# Aim
Copy out the following material word for word, from the line containing "This screenshot has height=902, width=1316." down to the line containing "will [316, 271].", both included.

# Data shown
START
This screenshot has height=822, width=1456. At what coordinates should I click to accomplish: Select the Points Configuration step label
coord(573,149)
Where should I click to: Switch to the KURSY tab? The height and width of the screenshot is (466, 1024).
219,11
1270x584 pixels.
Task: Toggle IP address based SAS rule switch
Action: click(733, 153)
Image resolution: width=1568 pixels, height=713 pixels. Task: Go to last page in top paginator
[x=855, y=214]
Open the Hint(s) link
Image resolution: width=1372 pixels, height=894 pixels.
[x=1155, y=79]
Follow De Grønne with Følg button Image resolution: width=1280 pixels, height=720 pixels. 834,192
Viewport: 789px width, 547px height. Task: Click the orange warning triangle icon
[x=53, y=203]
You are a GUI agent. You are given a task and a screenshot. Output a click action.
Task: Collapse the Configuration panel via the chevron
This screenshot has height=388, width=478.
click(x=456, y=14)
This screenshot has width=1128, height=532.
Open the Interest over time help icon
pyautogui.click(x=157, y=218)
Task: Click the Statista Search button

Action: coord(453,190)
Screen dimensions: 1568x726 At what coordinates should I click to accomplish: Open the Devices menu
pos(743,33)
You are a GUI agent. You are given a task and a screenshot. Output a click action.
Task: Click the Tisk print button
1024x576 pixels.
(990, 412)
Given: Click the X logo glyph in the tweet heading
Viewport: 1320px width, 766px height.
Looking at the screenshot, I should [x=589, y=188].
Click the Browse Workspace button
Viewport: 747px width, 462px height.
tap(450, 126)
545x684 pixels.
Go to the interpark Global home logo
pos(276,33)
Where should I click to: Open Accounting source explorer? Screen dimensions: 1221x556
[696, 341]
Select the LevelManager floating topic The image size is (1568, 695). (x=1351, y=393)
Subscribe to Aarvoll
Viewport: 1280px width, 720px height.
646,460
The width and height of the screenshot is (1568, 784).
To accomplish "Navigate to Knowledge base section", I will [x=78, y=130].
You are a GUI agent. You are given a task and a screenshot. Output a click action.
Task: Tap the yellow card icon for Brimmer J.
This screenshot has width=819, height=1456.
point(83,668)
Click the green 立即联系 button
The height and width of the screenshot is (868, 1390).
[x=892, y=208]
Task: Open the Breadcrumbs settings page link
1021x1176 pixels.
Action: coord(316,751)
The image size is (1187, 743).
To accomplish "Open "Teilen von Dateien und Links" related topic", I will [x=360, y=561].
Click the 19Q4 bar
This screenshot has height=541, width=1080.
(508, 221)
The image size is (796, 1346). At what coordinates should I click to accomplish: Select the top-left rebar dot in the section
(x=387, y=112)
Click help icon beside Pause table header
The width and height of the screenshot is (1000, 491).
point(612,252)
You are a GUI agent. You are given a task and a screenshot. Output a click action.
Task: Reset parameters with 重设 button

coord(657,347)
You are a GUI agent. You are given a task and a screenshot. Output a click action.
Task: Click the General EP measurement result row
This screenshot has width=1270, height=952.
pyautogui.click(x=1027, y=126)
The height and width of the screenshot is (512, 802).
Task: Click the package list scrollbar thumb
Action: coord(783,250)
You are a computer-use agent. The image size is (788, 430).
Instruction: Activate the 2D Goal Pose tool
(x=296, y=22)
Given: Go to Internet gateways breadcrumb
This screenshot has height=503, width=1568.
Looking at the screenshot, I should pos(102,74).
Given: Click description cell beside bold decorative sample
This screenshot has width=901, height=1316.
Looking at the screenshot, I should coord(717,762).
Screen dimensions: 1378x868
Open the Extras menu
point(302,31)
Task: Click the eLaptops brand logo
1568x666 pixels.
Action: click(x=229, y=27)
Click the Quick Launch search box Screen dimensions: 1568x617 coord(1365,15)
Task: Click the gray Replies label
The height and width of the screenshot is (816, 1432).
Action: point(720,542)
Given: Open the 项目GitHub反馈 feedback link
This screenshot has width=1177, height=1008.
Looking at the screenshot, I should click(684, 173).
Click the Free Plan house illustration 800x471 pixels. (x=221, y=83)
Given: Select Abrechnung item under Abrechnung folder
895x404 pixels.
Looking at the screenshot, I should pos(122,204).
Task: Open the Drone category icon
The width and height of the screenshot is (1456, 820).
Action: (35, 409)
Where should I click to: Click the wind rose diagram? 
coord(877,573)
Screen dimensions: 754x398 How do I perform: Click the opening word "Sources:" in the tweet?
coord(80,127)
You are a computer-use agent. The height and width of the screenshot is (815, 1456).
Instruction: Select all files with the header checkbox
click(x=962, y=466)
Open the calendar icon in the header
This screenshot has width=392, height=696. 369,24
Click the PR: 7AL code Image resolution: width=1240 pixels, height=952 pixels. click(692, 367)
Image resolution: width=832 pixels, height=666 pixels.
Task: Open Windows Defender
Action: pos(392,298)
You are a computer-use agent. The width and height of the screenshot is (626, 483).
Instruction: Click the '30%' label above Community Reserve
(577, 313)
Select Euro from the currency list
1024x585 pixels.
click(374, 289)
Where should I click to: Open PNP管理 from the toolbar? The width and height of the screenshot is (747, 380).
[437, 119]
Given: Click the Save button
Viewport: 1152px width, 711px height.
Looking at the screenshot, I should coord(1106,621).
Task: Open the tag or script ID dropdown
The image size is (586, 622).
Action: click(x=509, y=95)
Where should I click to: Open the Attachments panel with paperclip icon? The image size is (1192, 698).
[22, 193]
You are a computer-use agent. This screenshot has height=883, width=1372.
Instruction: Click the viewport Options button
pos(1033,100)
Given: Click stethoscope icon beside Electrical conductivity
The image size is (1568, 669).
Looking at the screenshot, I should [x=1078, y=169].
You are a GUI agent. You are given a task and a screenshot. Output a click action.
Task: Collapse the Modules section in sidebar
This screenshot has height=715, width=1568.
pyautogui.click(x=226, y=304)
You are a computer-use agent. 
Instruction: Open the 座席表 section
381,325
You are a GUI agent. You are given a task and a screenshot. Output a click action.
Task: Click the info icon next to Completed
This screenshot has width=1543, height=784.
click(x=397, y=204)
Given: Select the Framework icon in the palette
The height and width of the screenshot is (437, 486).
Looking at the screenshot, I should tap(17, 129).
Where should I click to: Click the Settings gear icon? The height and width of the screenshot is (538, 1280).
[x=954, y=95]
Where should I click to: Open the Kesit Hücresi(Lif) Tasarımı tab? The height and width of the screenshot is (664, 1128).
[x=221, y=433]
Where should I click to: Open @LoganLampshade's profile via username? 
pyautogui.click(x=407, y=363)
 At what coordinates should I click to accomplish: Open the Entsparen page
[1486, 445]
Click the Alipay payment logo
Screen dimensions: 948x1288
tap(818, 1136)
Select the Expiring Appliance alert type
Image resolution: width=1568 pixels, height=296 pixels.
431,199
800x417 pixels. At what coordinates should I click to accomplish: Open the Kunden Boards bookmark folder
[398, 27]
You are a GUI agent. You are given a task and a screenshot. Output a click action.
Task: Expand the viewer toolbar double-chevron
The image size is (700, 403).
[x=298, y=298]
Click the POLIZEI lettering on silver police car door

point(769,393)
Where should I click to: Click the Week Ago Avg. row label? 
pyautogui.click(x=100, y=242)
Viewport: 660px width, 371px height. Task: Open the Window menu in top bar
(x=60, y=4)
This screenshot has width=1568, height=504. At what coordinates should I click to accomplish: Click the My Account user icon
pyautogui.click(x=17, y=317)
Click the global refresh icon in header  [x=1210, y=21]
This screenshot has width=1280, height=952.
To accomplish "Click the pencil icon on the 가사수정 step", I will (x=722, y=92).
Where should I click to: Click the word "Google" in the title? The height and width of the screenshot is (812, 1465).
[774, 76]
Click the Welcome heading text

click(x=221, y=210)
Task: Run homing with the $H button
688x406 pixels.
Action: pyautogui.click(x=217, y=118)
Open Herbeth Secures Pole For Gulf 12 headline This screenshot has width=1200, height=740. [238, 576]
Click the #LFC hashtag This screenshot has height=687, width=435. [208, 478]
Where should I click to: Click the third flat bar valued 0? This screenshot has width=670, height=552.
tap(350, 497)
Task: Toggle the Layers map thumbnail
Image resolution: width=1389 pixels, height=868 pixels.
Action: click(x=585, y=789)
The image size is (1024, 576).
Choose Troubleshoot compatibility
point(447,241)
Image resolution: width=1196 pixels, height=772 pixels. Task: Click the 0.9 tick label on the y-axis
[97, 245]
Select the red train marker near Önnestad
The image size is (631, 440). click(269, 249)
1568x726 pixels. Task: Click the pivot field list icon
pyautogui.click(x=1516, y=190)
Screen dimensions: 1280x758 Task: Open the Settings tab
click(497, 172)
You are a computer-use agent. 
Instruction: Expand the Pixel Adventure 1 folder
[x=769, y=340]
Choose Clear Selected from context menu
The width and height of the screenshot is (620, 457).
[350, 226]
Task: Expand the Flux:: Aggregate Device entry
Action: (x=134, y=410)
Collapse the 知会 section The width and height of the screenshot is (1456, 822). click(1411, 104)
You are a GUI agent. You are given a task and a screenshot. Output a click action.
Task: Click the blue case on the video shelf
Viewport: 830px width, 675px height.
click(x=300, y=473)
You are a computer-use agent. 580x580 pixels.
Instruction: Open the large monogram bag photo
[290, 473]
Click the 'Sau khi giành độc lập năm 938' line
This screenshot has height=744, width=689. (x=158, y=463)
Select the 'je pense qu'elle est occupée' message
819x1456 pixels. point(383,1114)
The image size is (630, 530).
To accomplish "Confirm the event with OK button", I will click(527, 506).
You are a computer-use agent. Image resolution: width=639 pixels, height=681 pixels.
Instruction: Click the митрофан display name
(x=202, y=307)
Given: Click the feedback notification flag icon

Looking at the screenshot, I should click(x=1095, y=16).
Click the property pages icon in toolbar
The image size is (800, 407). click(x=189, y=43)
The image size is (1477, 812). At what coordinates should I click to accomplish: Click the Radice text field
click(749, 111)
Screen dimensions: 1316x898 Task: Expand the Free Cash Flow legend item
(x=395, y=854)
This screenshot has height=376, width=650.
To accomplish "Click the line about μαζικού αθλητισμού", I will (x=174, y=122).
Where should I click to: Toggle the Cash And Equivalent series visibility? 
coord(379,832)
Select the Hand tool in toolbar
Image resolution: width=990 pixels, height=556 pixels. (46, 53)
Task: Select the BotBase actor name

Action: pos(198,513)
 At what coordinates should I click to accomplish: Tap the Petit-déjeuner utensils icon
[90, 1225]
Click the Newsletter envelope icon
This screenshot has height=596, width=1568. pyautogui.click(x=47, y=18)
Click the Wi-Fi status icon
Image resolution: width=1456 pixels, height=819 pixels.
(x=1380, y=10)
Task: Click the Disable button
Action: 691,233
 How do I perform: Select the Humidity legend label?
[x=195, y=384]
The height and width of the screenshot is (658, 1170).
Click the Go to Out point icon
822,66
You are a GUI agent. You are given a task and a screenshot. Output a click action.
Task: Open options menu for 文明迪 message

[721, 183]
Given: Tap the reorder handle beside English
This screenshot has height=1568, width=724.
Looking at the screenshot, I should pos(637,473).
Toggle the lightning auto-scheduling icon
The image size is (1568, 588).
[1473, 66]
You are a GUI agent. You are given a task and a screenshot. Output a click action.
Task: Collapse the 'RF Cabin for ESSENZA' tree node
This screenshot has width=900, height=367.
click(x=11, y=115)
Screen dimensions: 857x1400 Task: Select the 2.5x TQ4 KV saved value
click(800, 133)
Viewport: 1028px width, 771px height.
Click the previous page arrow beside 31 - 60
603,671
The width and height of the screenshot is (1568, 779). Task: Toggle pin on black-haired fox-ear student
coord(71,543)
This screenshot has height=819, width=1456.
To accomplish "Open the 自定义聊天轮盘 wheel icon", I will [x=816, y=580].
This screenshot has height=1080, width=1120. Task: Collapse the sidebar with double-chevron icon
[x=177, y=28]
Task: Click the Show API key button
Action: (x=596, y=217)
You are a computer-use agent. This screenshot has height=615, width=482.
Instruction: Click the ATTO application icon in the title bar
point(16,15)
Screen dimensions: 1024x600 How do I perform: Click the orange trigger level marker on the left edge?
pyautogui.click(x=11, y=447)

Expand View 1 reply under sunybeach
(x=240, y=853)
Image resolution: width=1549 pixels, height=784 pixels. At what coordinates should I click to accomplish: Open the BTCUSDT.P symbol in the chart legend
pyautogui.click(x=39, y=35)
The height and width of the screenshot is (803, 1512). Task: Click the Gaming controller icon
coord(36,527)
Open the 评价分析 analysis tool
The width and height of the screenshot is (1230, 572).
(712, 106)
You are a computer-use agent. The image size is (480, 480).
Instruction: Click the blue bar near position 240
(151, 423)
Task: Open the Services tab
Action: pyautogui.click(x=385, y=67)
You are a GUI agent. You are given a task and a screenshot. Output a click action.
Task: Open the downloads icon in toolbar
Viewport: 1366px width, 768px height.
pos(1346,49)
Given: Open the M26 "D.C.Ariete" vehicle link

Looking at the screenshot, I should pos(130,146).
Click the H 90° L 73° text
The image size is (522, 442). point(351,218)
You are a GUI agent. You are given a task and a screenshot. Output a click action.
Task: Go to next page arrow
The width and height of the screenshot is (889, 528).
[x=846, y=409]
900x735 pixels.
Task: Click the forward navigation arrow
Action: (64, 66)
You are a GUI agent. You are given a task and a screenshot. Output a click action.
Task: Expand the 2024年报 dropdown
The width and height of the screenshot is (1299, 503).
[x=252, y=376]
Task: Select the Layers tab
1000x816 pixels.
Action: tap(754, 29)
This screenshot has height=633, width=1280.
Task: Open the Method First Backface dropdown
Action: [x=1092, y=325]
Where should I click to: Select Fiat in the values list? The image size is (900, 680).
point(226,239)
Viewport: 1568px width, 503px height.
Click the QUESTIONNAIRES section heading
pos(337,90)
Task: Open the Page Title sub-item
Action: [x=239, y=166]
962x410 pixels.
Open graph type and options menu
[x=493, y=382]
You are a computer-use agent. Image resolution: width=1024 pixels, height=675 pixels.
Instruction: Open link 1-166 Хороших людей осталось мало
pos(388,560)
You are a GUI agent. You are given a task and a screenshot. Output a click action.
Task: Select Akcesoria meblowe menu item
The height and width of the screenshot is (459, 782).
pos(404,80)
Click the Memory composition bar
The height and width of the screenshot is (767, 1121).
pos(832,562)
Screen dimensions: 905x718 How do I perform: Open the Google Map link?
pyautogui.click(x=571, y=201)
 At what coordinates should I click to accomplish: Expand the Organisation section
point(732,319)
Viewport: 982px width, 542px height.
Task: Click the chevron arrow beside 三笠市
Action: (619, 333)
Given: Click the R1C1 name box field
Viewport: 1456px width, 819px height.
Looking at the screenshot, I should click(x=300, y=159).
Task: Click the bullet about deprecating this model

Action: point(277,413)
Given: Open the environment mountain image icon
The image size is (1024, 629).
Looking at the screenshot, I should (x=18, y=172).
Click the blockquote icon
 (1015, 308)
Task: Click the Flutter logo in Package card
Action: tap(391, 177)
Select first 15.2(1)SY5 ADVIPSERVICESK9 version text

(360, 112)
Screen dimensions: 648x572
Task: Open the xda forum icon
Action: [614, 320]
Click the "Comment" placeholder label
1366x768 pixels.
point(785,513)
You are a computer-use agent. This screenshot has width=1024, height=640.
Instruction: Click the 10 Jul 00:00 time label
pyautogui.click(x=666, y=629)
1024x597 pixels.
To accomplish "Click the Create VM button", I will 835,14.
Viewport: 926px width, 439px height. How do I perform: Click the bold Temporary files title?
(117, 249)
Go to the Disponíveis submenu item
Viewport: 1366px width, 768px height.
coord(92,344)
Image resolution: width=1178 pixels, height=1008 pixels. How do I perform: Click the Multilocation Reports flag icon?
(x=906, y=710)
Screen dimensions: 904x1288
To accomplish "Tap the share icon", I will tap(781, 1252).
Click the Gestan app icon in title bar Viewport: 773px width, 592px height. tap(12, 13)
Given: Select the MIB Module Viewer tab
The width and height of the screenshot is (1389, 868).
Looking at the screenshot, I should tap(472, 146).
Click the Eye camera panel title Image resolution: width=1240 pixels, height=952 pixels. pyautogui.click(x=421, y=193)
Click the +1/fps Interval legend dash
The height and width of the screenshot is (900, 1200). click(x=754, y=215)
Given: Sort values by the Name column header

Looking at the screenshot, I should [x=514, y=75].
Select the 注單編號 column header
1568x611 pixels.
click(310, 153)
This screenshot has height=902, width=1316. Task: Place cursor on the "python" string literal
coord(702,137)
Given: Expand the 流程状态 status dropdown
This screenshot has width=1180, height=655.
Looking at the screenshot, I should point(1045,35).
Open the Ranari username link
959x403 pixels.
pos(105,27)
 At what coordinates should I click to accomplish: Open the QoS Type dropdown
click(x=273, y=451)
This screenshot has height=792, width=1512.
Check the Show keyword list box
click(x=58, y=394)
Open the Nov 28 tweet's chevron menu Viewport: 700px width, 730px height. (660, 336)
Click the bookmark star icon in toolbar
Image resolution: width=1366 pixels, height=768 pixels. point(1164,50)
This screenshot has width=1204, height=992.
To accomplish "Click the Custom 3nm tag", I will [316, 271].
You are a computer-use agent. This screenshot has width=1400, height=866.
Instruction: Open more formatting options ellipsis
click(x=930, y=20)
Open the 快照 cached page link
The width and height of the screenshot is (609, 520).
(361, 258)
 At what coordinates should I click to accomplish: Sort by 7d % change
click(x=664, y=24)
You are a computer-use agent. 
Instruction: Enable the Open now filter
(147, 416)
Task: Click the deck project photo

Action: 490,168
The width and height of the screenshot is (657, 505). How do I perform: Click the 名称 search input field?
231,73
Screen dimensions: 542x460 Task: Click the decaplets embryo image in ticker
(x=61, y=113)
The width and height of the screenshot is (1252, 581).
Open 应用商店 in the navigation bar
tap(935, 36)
END
# Worked solution
This screenshot has height=902, width=1316. Task: Place cursor on the "python" string literal
coord(702,137)
Given: Expand the 流程状态 status dropdown
This screenshot has width=1180, height=655.
Looking at the screenshot, I should point(1045,35).
Open the Ranari username link
959x403 pixels.
pos(105,27)
 At what coordinates should I click to accomplish: Open the QoS Type dropdown
click(x=273, y=451)
This screenshot has height=792, width=1512.
Check the Show keyword list box
click(x=58, y=394)
Open the Nov 28 tweet's chevron menu Viewport: 700px width, 730px height. (660, 336)
Click the bookmark star icon in toolbar
Image resolution: width=1366 pixels, height=768 pixels. point(1164,50)
This screenshot has width=1204, height=992.
To accomplish "Click the Custom 3nm tag", I will [316, 271].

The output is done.